Seldom in the field of human conflict has so much been written by so many people on a subject about which they know nothing. Or so I’d like to hope: in the sense that I’d hope that the denialist chatter about peer review was the nadir. But I do know something about peer review, though my knowledge is 7 years out of date. Nonetheless, I don’t hesitate to comment. If you’re wondering (or I’m wondering, coming back to this later) all this kicks off from the ship of fools nonsense, which has elevated peer review to super-star status for its 15 minutes in the blog-o-light.
For a working scientist, peer review is just part of the job. You write up your work, you show it to your colleagues (if you work somewhere like BAS, its likely mandatory that it gets passed around a bit just to make sure you’re not saying anything really dumb; your division head corrects a couple of typos. If you’re new, this is a really helpful part of the process; if you’re not new then likely the internal review becomes a formality), you send it to the best journal you think you can get away with, and eventually you get the reviews back. These will be a mixture of “please cite my paper” (usually disguised as “you need to consider X”), typos, and the occasional well-considered thoughtful comment that genuinely improves things. You sigh, you happily incorporate the thoughtful stuff, you work out how much of the not-very-helpful stuff you can get away with blowing off, and you resubmit (naturally, I don’t know what happens when someone senior in the field submits, since I never was). And sometimes you get a reviewer who really really doesn’t like your paper for what you regard as invalid reasons, and you have to decide whether to fight to the death or go elsewhere.
For a “skeptic” – many of whom are on display at JoNova – peer review is a process about which they know nothing, except that it produces answers they don’t like (note: for those who read my previous censorship post and didn’t see the update, I’ll say that I was wrong about her site: I’m being allowed to comment freely). What’s probably most striking about that post is the level of ignorance on display: about peer review itself, and how it works, but also about prior art. You’d think that problems with PR had only just been discovered. I did try to point that out but as you’d expect, it fell on stony ground.
Peer review is nothing more than argument from authority and should be considered entirely irrelevant when evaluating the science
Comment #1 at JoNova, by “Truthseeker”. Of course, you know the old proverb: if someone calls themselves Truthseeker, then…”. But anyway: TS’s argument is a very common one: what we really care about is the quality of the science: what do we need a bunch of anonymous gatekeepers for?
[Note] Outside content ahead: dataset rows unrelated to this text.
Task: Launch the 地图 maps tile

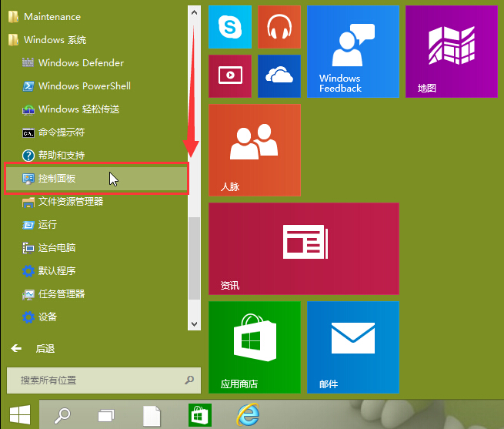Action: tap(451, 52)
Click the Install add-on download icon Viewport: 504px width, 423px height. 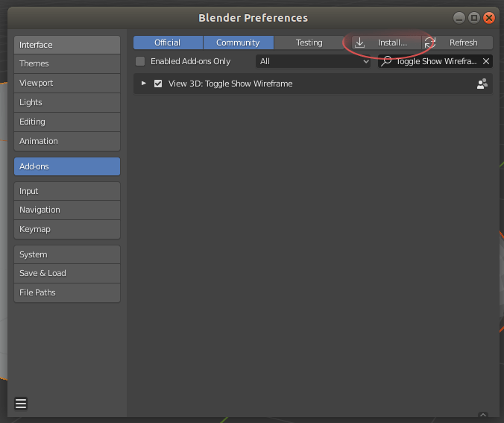pyautogui.click(x=359, y=43)
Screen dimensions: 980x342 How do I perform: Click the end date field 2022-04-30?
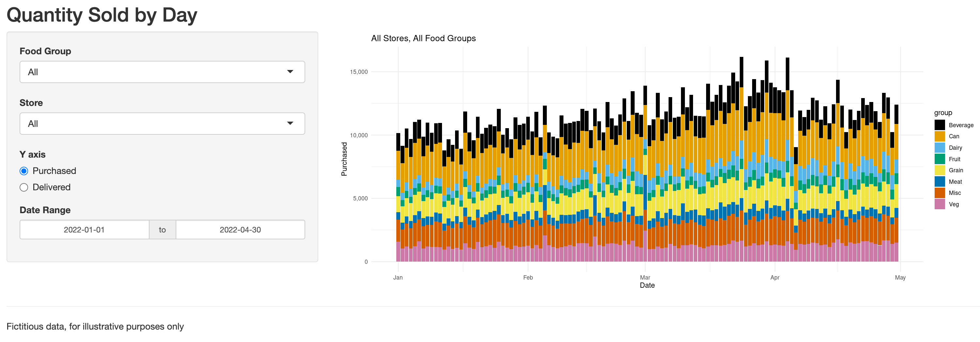[x=240, y=230]
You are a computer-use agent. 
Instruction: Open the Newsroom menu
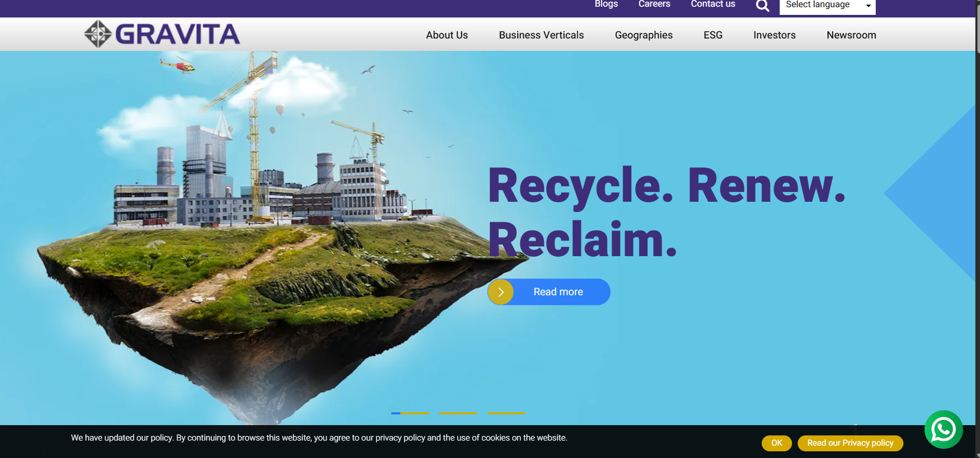coord(851,35)
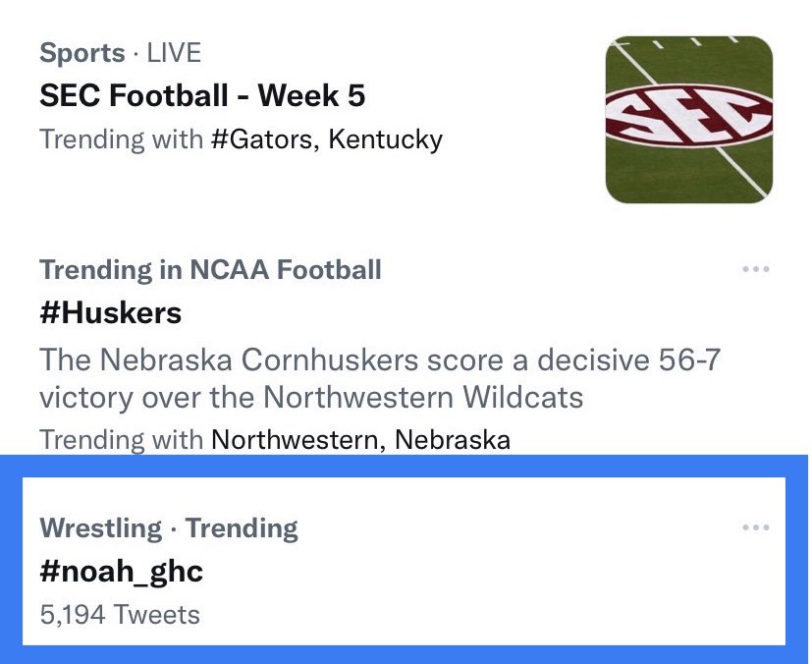Image resolution: width=812 pixels, height=664 pixels.
Task: Tap the word Trending next to Wrestling
Action: click(242, 528)
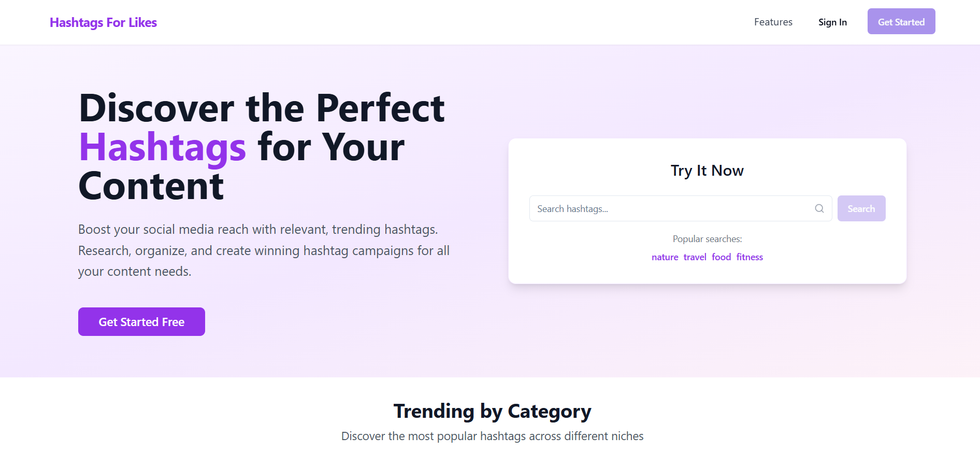The height and width of the screenshot is (465, 980).
Task: Click the Popular searches label
Action: coord(707,239)
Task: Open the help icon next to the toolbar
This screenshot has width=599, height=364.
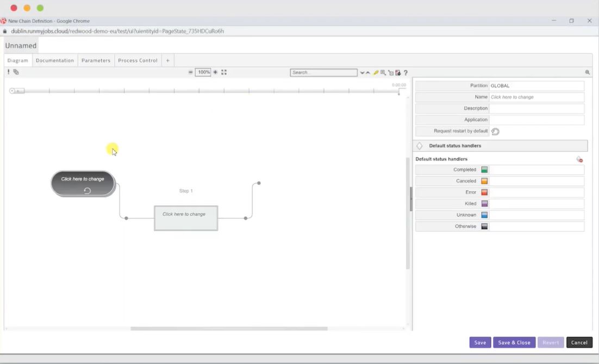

Weeeellll… there are several answers to this. Let’s start with the most obvious: there’s an avalanche of papers out there, and not enough eyeballs to read them all. Journals like Nature publish less than 10% of what’s submitted (although note they are sifting for (ideally) both high quality and “excitement”; arguably, they veer off to the latter when pushed and may sometimes neglect the former). I found Rejection rates for journals publishing in the atmospheric sciences, from which I’ve taken the figure, and this quote: “Seventy-nine percent of journals have rejection rates of 25%–60%”.
OK, so hopefully you accept that we need some kind of gatekeepers to staunch the flow, but how then do we account for the common notion that peer review improves or proves quality or scientific merit? I have two answers:
* in practice, we find it does. Science is what works, bitches. Compare it to other ways of doing things.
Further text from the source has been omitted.